The 2014 gold-medal game against Canada in Sochi was incredible, but disappointing (Canada won in overtime). Are you over that heartbreaking loss to your arch-rivals? 

I’m not over it. I never get over those big losses. I hate losing, and to lose in such a fashion. That was an incredible game to be a part of with the level of competition and it was just so back-and-forth and so much fun. We lace the skates up for that type of competition. 

I think it re-instilled that hunger to come back and be better next time. And then sure enough, four years later, it’s another back-and-forth, crazy game.

What were the emotions after finally defeating Canada for the gold in 2018?

I think a lot of it was just relief. You know how good you are, you know how great your team is and your culture, and how much work you put in. But unless you win, that’s never recognized. Having two Olympic losses on the biggest stage for our sport (in 2010 and ’14) was tough. It was heartbreaking. So to come out with a win at the end of Pyeongchang is what dreams are made of.

We finally captured the elusive gold medal, and it added more legitimacy to our program. Obviously, the hardware is really cool for us, but to be able to share that journey with younger kids is really cool.

When I was five, my grandmother told my mom that girls don’t play hockey, and finally she got on the bandwagon and was super-supportive. 

One of my goals was to bring her the gold medal before she passed away, and I was able to do that. I’ll never forget the way she just held on to that medal. She wouldn’t want to take it off her neck. It just goes to show, this experience for us sometimes means it has a different or greater impact on other people.

What’s your most memorable on-ice moment in your life?

I think back to when I was a kid and went to (Nagano gold-medal winner) Cammi Granato’s camp (in Chicago), and that was the first time that I saw someone from the 1998 team. That was kind of the first time I realized that other girls played hockey.

I’ll never forget: I broke three of the wooden sticks that I brought — because I wasn’t allowed to have a nicer stick — and she let me use hers. I broke my last one on the net in a game, so I was relieved I could get her stick.
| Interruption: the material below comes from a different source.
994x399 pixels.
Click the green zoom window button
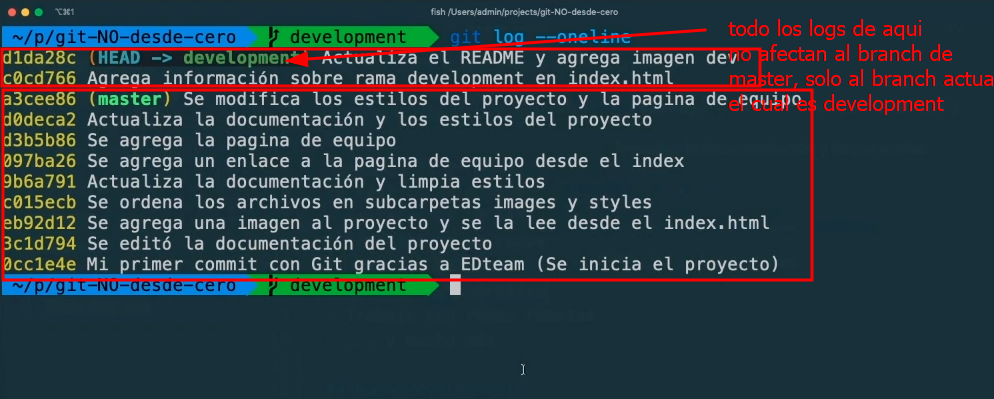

As you get older, you realize it’s those moments that you never forget.

You’ve done so much in your career. What do you want your legacy to be?

One of my missions is to put my best foot forward and be the best competitor and best teammate that I can be. And along the way have a positive impact on other people’s lives. 

I know that’s a tall order. But one of the simplest things to do is to show up and compete and have a good attitude about being there and try to take a positive into another area.

In some ways, I feel like I’m still a kid very much in the sport.